Aux yeux de Yann Marussich, « on est moins dans l’ordre de la sensation que d’un vécu ouvrant sur l’espace du temps présent, comme une expérience donnée en partage au spectateur. Ce temps est tissé de multiples interrogations autour du Moi-Journal. Dans ma performance, L’Arbre aux clous (2011), il existe un Moi-Peau s’appuyant sur des sentiments et des sensations déjà éprouvés, les sensations de la peau, celles du spectateur et de l’artiste. Le rythme même du spectacle est reconstruit de l’intérieur du corps. Pour le décor, je suis naturellement fasciné par le cérémoniel, le rituel qui exigent une tenue de soi-même, tel que dévoilé au cœur des cinématographies d’Asie. On ne sait si l’errante évolue à l’entame de Journal de nuit dans un cimetière. Mais ce qui peut s’identifier à un rituel incantatoire va contribuer à réveiller les corps ensevelis. Pour les danseurs, l’épreuve fut rude de se confronter à une introspection mettant en question, si ce n’est en crise leur envie de bouger. »
« Journal de nuit ». Photo Gregory Batardon.

### Données de travail

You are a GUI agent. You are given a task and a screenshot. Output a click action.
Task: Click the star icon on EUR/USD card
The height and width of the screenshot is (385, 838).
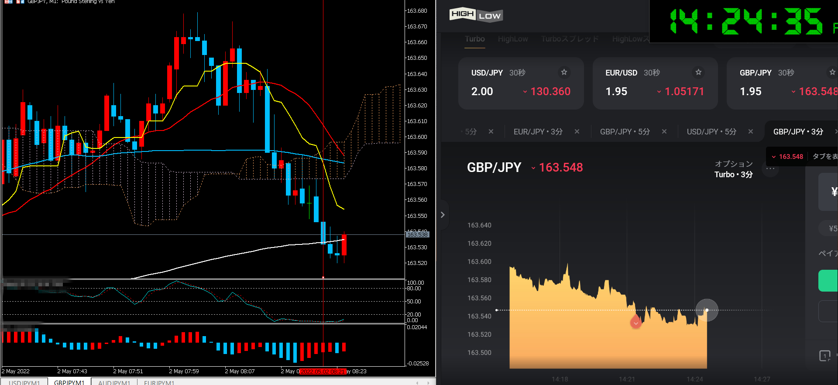coord(698,72)
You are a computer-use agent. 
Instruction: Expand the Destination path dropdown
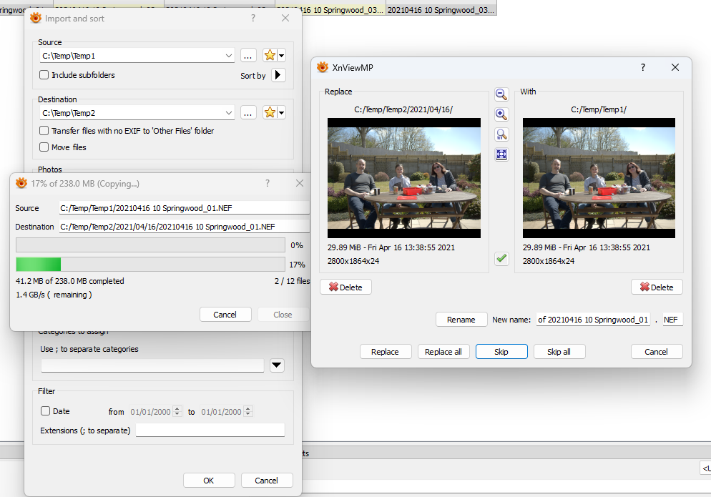[229, 112]
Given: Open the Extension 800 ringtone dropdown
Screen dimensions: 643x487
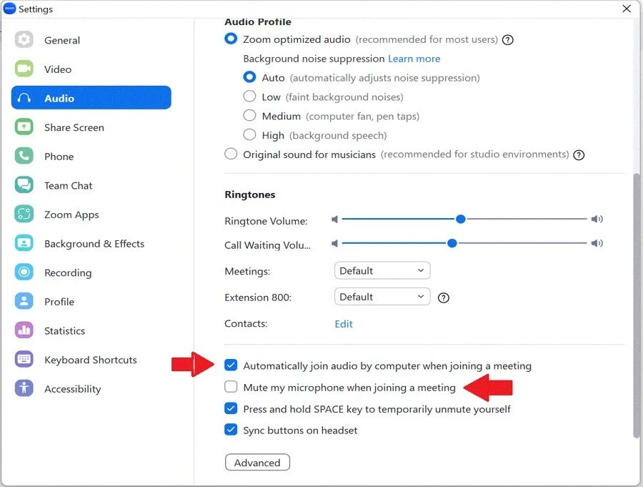Looking at the screenshot, I should tap(382, 297).
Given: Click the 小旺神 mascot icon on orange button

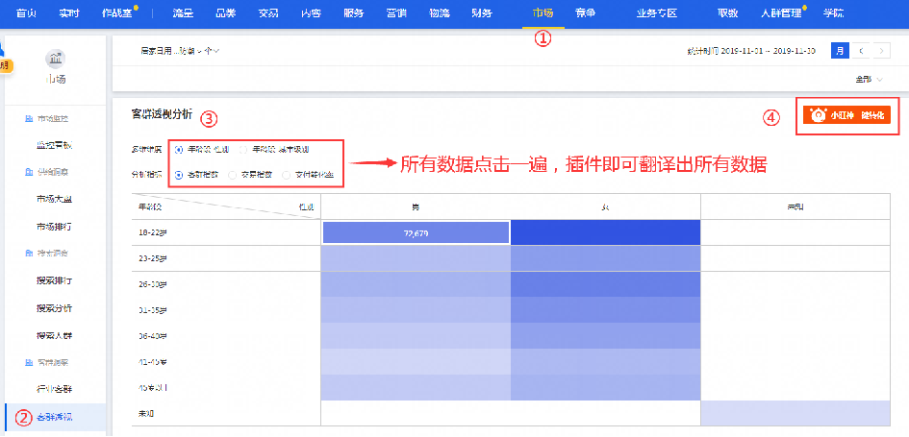Looking at the screenshot, I should (x=819, y=116).
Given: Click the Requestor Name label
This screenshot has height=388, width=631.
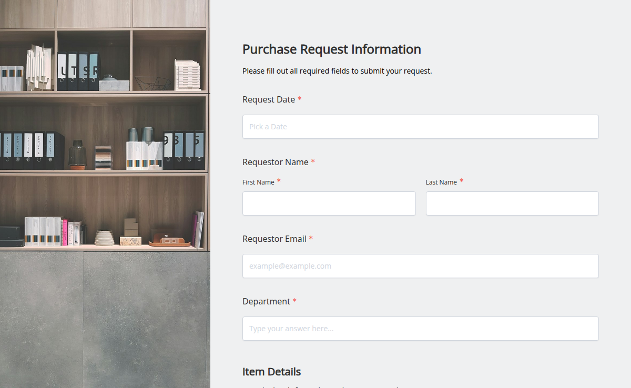Looking at the screenshot, I should (274, 162).
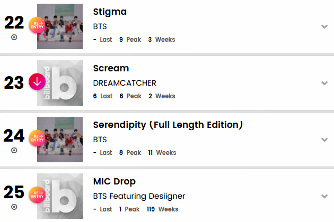Open Serendipity (Full Length Edition) title
The width and height of the screenshot is (334, 222).
(x=168, y=125)
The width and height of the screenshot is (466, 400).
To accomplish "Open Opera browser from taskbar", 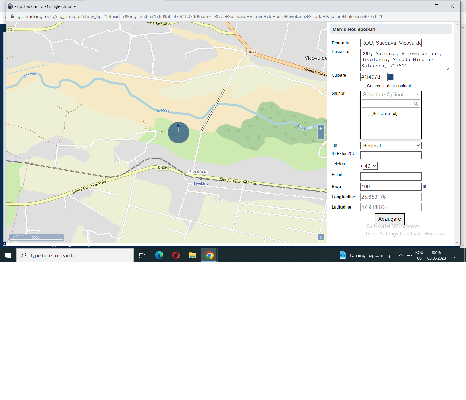I will coord(176,255).
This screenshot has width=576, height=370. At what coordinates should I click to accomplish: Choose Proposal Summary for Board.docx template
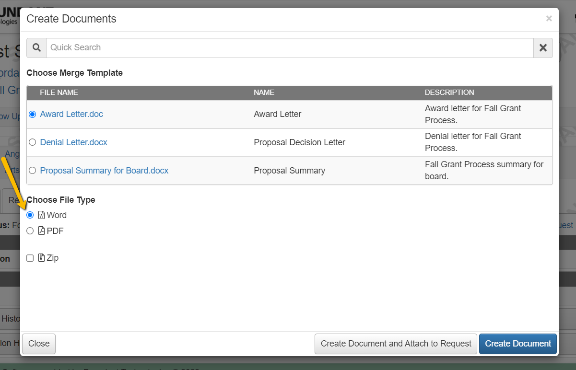32,170
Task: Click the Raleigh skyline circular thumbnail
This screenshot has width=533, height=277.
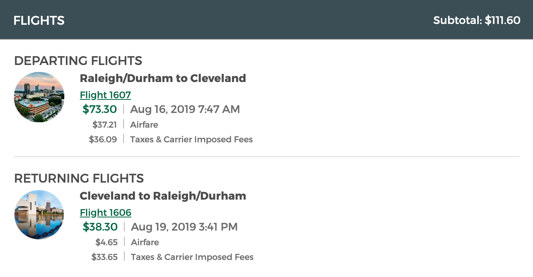Action: pos(39,97)
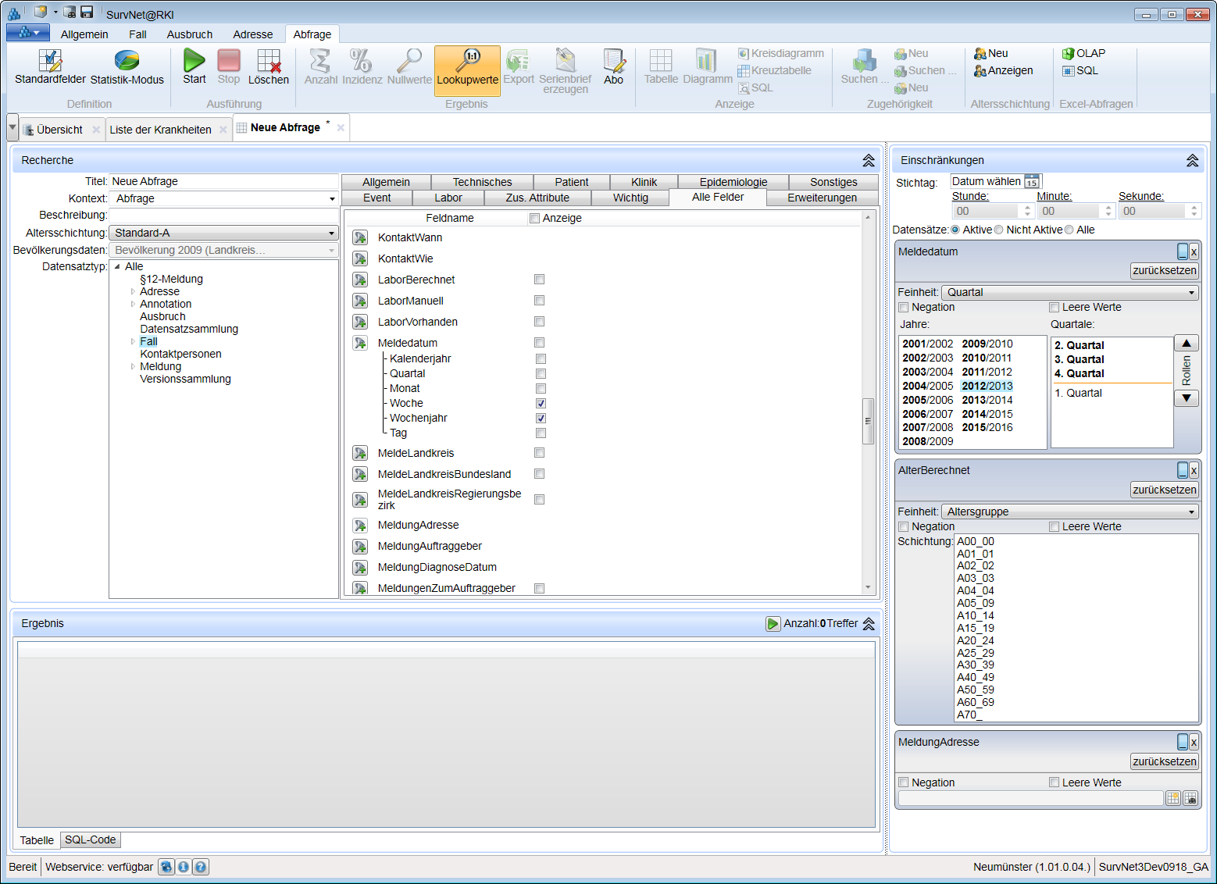
Task: Open the Standardfelder tool
Action: [x=50, y=61]
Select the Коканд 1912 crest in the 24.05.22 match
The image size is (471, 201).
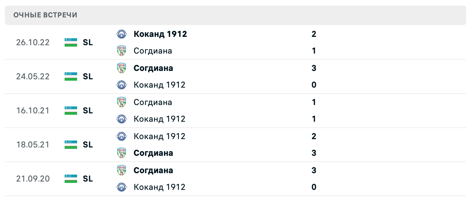[x=122, y=85]
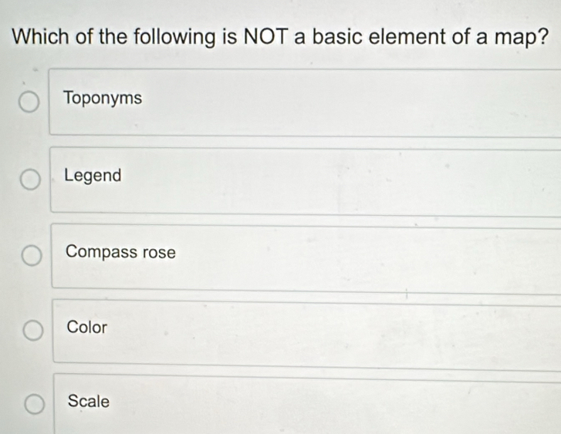Image resolution: width=561 pixels, height=434 pixels.
Task: Click empty area of Compass rose answer box
Action: click(347, 256)
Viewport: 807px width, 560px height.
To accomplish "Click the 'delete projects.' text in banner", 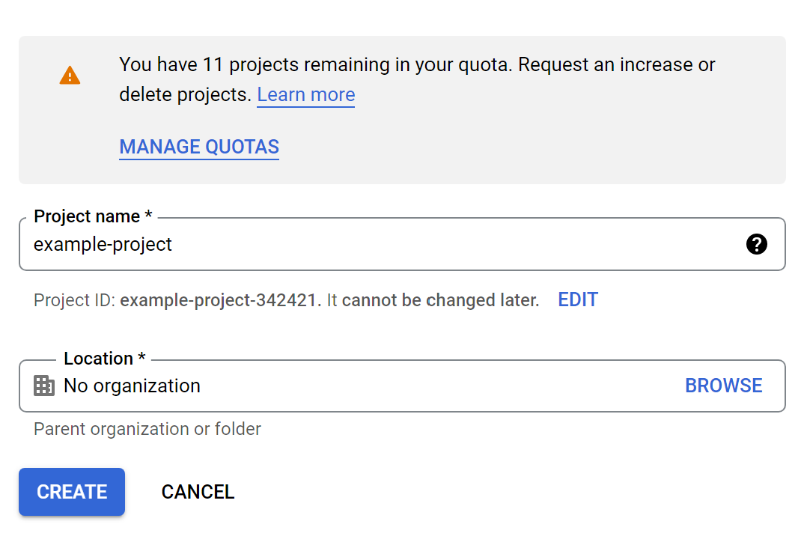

### Consigne 1
Reproduisez à l'identique les lignes de la liste, depuis son début jusqu'à la ligne contenant « (x=168, y=125) », celle-ci comprise. Laissez les images de côté.
### Consigne 2
Rédigez la suite de l'extrait consacré à Journal de nuit, à partir de sa dernière phrase.

### Résultat attendu 1
You are a GUI agent. You are given a task and a screenshot. Output a click action.
Task: Click the star icon on EUR/USD card
The height and width of the screenshot is (385, 838).
coord(698,72)
You are a computer-use agent. 
Instruction: Expand the Destination path dropdown
[229, 112]
Given: Open the Extension 800 ringtone dropdown
Screen dimensions: 643x487
Looking at the screenshot, I should tap(382, 297).
Given: Click the 小旺神 mascot icon on orange button

Looking at the screenshot, I should (x=819, y=116).
Given: Click the Requestor Name label
This screenshot has height=388, width=631.
Looking at the screenshot, I should (274, 162).
Open Serendipity (Full Length Edition) title
The width and height of the screenshot is (334, 222).
(x=168, y=125)

### Résultat attendu 2
Si l’immobilité et le pré-mouvement s’infiltrent partout, c’est ici un viatique d’exploration intime. Le corps est une matière fluide, poétique qui connait notre intérieur et notre extérieur. Il règne dans Journal de nuit, une levée de corps d’une manière encore plus singulière que chez Maguy Marin ou Boris Charmatz. Que faire des revenants et fantômes chorégraphiques, population insaisissable de morts vivants et belle chimère de danse ? « Yann Marussich a donné aux danseurs une liste de tâches à réaliser dont un récit à imaginer lié à la rubrique des faits divers présente originellement dans le journal quotidien. Les danseurs devaient alors inventer un fait divers en la basant sur leur récit de vie. L’intention de travail a été de personnaliser le mouvement de chaque interprète, qu’il soit comme son ADN. Ensuite, l’artiste scénarise ces chansons de gestes dans une structure éminemment construite. Le fait de se tenir immobile sous la surface de mers et montagnes de journaux a ainsi fait partie intégrante de l’entraînement des danseurs. Cet exercice convoque des techniques propres aux arts martiaux, au tai-chi et au ji-gonk avec la respiration, l’immobilité et le flux intérieur. Sans cet entraînement, les jeunes interprètes ne tiendraient pas face à ces situations corporelles très exigeantes physiquement et psychiquement », explique Sean Wood, co-directeur du Ballet Junior.